From the records below, work out how many lines contain "screenshot". Reply with that number alone.

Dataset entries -
■ ■ ■ ■ ■ ■ ■

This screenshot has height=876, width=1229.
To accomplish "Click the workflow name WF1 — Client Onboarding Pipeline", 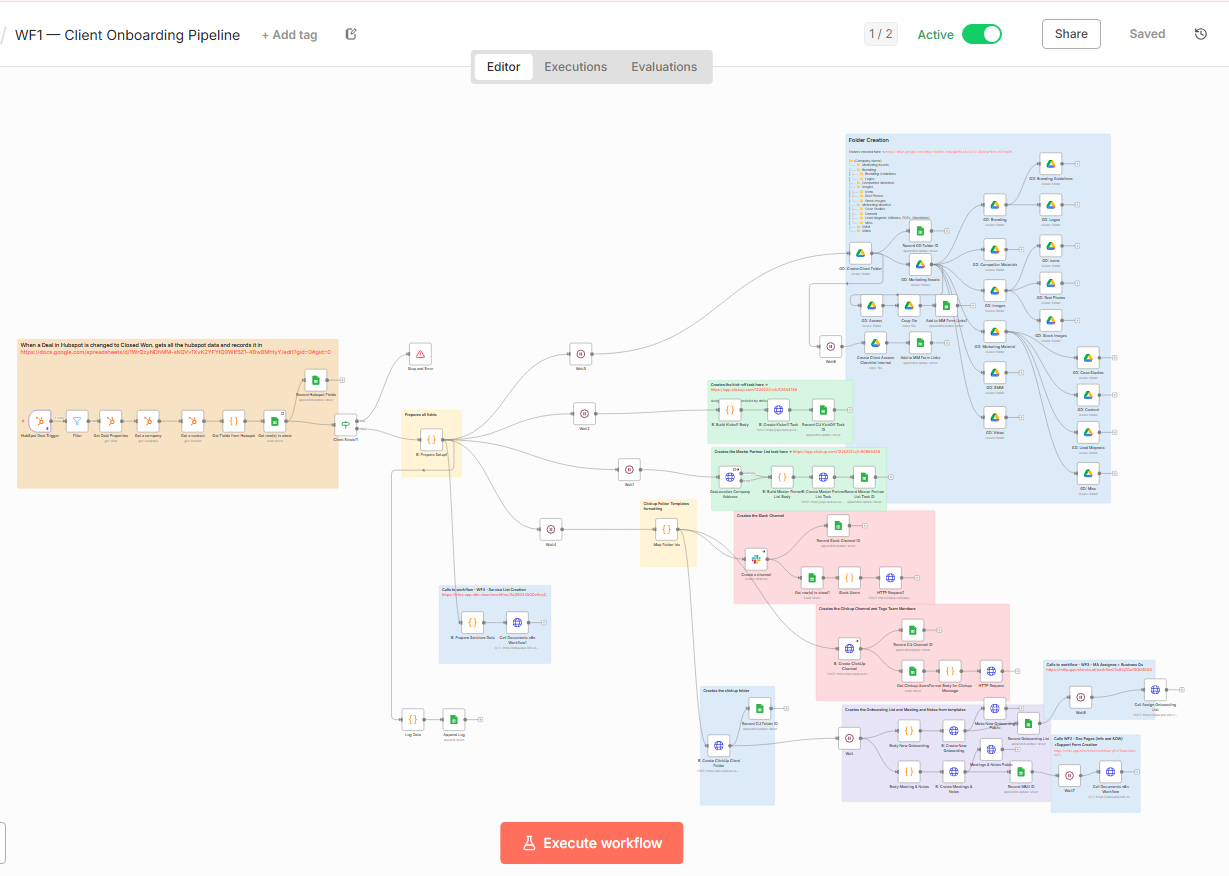I will coord(127,35).
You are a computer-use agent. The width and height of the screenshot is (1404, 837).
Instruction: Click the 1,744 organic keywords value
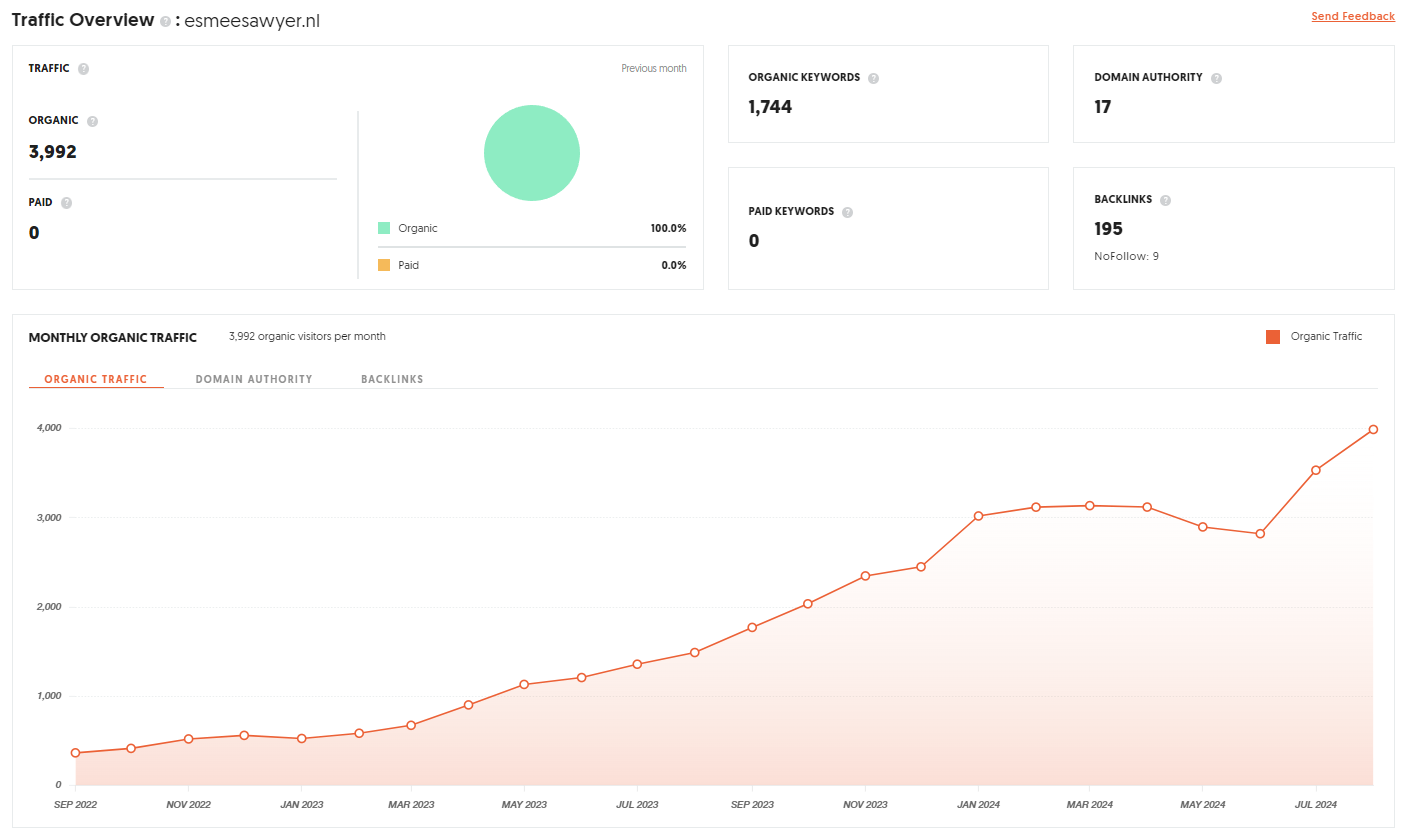click(x=770, y=107)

■ ■ ■ ■ ■ ■ ■

Output for this exercise - 2